I’ve been thinking about the changing influence of large scale datasets on how social scientists understand difference. For the most part, it is pretty easy to analyse survey data in terms of gender; and while class and status are more complex, there several well-understood (if not always agreed) approaches to categorising people by occupation or income. But when it comes to ethnicity, we’re challenged.
Part of the problem arises because people have strong feelings about ethnicity. A storm of protest met early attempts to collect information about ethnicity in the census. Proposals to include ethnicity in the 1981 census disappeared, and although it has featured since then, there has been repeated controversy over which categories to use.
Data on ethnicity are also collected in the main longitudinal surveys that provide such rich source material for social scientists in Britain.

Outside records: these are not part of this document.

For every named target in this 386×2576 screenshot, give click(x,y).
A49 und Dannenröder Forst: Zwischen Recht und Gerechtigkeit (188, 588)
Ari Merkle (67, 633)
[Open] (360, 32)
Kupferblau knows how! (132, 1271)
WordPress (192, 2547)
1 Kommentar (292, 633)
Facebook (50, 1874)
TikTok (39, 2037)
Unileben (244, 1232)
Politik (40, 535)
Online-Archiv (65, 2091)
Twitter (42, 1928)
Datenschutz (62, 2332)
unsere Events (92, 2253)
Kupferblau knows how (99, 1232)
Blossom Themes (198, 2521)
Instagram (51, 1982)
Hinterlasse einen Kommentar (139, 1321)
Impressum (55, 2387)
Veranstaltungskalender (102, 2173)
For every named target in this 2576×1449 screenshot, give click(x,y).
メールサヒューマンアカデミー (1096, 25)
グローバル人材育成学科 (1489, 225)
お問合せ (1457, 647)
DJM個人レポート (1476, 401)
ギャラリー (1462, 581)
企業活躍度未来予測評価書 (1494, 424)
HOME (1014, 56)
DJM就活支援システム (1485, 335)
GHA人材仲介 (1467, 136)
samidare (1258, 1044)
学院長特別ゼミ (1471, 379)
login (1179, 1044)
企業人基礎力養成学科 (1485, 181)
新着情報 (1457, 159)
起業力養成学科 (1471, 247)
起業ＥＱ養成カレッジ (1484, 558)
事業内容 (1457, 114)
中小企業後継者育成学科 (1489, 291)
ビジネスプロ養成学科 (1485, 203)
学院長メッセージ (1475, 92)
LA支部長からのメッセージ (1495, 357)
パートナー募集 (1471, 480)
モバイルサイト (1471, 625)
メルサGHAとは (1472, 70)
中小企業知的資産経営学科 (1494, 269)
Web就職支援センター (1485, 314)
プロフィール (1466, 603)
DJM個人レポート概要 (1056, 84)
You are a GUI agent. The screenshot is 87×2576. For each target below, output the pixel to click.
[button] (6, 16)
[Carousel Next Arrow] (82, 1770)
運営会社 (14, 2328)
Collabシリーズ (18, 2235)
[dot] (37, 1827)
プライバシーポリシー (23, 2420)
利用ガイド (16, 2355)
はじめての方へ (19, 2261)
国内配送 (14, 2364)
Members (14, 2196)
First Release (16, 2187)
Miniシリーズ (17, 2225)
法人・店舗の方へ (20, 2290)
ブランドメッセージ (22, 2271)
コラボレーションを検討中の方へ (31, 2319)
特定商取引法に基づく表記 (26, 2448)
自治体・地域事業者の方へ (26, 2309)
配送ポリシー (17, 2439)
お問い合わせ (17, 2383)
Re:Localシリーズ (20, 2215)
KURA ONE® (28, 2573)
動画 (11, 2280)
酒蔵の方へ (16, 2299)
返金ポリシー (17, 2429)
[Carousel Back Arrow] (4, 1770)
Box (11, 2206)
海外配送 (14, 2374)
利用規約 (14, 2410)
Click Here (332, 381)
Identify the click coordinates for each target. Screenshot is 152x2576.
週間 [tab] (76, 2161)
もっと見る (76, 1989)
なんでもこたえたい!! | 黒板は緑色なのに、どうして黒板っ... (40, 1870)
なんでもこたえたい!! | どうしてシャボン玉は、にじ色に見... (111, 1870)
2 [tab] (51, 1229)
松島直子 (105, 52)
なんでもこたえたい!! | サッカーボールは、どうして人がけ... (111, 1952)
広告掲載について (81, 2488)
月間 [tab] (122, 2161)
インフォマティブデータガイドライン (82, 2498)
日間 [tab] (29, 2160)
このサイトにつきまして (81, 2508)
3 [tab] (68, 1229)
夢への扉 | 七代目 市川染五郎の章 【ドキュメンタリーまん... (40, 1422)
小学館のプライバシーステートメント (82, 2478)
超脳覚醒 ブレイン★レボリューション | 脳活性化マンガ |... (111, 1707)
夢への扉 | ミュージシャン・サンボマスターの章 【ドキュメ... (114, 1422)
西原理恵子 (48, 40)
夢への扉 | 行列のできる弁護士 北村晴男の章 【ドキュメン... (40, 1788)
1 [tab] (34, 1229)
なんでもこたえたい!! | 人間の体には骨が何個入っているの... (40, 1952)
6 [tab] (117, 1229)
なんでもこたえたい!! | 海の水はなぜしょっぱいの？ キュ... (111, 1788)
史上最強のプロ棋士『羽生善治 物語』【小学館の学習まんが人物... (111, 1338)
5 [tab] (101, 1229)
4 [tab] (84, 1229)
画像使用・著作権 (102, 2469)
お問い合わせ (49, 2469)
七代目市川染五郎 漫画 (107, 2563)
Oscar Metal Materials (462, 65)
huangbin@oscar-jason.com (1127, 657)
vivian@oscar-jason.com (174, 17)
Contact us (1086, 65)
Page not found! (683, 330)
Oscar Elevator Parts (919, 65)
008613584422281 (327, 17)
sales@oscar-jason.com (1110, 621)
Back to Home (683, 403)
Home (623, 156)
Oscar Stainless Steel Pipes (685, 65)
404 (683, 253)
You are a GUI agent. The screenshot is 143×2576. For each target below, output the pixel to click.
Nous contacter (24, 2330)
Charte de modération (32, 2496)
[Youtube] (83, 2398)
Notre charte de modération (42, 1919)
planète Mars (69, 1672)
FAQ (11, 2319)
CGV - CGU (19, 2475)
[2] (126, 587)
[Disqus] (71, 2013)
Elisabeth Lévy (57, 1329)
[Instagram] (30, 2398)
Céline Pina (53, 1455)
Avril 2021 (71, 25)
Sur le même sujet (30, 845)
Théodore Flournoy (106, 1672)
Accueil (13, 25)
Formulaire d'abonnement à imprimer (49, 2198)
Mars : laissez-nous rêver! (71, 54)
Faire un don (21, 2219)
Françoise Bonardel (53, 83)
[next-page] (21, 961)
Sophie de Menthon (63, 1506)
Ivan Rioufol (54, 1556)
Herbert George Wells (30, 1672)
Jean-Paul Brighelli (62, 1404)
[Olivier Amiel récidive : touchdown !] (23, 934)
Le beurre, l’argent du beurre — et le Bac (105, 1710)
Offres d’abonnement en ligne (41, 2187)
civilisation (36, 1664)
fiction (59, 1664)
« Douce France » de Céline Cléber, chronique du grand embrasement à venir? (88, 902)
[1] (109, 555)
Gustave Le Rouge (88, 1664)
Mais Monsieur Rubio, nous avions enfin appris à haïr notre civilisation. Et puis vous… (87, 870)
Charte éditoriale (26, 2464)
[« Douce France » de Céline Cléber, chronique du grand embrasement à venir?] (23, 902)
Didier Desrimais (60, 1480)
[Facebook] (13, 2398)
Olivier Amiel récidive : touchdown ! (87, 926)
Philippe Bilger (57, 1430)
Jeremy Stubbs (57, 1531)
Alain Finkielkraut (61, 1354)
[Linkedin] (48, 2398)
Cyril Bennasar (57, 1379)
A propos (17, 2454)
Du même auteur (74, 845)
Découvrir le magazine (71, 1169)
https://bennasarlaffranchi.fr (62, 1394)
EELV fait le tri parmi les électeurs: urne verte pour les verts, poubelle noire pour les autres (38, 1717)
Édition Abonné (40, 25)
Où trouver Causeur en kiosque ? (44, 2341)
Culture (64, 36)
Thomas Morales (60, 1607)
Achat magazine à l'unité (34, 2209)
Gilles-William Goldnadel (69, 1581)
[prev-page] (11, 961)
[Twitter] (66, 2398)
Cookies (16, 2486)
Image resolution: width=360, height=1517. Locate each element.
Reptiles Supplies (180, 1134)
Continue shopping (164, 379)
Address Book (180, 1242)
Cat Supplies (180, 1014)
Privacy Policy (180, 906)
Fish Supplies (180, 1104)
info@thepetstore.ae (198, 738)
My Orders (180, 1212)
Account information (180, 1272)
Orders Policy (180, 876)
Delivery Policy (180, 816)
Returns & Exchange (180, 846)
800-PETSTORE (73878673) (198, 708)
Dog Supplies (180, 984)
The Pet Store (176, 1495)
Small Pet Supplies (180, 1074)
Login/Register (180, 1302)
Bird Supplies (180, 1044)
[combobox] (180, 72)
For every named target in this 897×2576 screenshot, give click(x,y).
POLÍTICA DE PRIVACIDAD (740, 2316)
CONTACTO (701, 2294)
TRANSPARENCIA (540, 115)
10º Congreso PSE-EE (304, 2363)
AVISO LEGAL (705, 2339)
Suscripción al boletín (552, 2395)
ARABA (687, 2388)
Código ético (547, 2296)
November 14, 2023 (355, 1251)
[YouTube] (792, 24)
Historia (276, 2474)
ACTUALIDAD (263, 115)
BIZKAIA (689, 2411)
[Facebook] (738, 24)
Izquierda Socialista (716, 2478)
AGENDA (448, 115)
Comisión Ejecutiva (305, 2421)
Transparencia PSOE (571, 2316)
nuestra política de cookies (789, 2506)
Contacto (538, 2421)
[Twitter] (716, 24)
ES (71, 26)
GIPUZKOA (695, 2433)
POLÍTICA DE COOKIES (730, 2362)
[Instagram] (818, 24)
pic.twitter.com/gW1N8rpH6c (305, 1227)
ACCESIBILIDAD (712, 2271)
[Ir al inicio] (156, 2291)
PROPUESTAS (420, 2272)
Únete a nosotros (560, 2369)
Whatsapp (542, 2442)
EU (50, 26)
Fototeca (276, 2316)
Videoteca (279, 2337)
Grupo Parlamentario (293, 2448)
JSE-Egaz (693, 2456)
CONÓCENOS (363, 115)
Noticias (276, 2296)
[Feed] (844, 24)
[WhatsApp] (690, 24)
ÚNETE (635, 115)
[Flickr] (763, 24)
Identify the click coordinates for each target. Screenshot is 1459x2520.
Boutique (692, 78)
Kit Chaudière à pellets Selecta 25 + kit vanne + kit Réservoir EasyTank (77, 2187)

The cohort surveys and panel surveys have informed major studies of social mobility, as well as providing the raw material for recent research into the benefits of adult learning. However, it has so far been very difficult to analyse these surveys in terms of ethnicity.
The researcher faces a dilemma. Either you aggregate the responses of people from different ethnic groups, using an umbrella category such as ‘South Asian’, in which case you will miss very important variations between them. Or you present your findings for each separate group, while making it clear that they are based on such a small number of respondent that the results are statistically insignificant.
This is likely to change in the near future. First, some of the major surveys now involve boosted samples of minority ethnic respondents. The Millenium Cohort Survey, for instance, was structured by neighbourhood, allowing for areas with high proportions of ethnic minorities to be deliberately over-represented (researchers will, of course, allow for this when analysing responses).
Second, researchers increasingly have access to large bodies of administrative data, suitably anonymised. They can then use linkage techniques to analyse information on individuals that was originally collected by the NHS, education authorities and other public bodies. This approach is being pioneered in Scotland, and offers considerable potential for detailed and robust statistical studies of small groups.
And thirdly, information processing methods allow researchers to ask extremely complex questions of large datasets. I remember carrying copies of completed questionnaires over to something called an electronic data processing centre at Warwick, which then seemed very zippy to me. It took a couple of weeks before I had the results, and longer still if anything needed running again. Now, advanced statistical processes take a laptop an afternoon.
In other words, it is going to be much easier to use large datasets to study ethnicity. We will not only be able to distinguish between smaller categories of ethnicity for minority groups, but also among those of white European origin. And we’ll be able to ask new questions and draw on new types of data – indeed, in principle, we could even link survey data with individual genetic information.
I’m not convinced that giving social researchers access to people’s genetic codes will happen any time soon. It might, as it is only a small step from exploring how people’s genetic background affects health to considering how it might affect other life chances. My point at this stage is that that our capacity for studying ethnicity has expanded dramatically, and is growing. This should be a force for enriching social science, and improving its public impact, but it won’t be an easy process.